Mais, si l’on devient volontairement injuste, en faisant sciemment des choses qui sont de nature à vous rendre tel, il ne faut pas croire qu’on pourra cesser de l’être, et devenir juste, aussitôt qu’on le voudra ; pas plus qu’un homme qui se serait rendu malade, en vivant volontairement dans l’intempérance, et négligeant les avis des médecins, ne pourra recouvrer la santé quand il le voudra. On le pouvait avant que d’être malade ; mais une fois qu’on s’est abandonné à la maladie, cela n’est plus possible.

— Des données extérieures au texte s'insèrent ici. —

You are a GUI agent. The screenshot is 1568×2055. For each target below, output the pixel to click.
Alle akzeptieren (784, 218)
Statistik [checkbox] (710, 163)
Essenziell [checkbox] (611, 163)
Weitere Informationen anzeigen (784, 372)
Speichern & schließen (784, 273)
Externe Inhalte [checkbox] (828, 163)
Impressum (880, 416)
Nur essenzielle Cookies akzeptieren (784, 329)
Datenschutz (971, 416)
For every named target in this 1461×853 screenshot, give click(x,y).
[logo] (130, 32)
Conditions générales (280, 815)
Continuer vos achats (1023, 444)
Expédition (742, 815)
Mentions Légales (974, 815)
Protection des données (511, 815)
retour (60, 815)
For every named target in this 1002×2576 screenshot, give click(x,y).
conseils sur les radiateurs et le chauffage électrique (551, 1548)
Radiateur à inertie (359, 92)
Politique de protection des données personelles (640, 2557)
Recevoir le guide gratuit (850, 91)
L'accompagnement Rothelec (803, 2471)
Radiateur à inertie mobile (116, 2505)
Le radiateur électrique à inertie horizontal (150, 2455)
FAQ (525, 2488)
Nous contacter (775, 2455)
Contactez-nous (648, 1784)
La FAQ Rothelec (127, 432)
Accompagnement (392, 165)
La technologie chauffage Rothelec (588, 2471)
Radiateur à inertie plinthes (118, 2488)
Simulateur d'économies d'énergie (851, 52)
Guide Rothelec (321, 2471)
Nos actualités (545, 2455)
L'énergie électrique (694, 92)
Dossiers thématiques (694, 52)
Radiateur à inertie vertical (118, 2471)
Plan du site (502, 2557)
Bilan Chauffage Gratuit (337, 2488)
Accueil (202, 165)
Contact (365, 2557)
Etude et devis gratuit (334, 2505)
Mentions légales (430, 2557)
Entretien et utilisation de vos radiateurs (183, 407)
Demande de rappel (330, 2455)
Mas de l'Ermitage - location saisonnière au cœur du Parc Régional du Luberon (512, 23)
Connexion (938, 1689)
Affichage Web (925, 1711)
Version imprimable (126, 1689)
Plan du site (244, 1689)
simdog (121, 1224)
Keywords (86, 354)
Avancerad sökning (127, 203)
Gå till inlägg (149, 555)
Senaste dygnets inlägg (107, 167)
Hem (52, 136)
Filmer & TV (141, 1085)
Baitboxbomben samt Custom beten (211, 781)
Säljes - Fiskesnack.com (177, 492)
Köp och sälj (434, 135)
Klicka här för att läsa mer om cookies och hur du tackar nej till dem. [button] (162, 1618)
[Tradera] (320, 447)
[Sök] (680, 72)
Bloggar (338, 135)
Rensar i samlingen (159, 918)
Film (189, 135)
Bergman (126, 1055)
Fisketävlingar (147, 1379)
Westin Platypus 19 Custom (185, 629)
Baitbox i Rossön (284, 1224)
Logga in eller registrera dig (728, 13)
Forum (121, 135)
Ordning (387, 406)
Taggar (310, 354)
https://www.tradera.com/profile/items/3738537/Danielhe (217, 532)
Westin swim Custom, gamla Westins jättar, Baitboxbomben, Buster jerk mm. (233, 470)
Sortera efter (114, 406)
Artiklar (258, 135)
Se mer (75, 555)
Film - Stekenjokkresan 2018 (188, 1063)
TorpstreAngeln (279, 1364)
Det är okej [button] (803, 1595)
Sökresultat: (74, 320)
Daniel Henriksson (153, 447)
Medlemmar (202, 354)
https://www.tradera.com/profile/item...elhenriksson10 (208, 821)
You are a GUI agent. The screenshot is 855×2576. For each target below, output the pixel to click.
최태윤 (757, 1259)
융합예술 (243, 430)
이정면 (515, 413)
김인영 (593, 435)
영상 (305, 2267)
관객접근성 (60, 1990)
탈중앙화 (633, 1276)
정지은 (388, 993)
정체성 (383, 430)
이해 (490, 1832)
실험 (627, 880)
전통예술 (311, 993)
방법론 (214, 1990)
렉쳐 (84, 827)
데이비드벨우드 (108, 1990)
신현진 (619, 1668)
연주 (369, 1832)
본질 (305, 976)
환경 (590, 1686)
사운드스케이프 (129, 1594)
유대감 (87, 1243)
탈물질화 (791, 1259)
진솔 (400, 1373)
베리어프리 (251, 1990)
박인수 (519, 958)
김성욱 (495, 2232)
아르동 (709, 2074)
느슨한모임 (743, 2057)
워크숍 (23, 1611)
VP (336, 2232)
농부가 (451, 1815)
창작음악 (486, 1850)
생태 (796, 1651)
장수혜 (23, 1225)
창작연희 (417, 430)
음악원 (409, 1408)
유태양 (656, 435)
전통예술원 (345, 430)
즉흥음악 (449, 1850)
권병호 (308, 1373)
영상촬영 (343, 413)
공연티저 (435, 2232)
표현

Ainsi celui qui a une fois lâché la pierre qu’il tenait dans la main, ne peut plus la retenir : cependant, il était maître de la lancer ou de la jeter ; car le principe de son action était en lui-même. Pareillement, l’homme injuste et le débauché pouvaient, au commencement, s’empêcher de devenir tels ; et voilà pourquoi ils le sont volontairement ; mais, une fois qu’ils le sont devenus, il n’est plus en leur pouvoir de ne pas l’être[1].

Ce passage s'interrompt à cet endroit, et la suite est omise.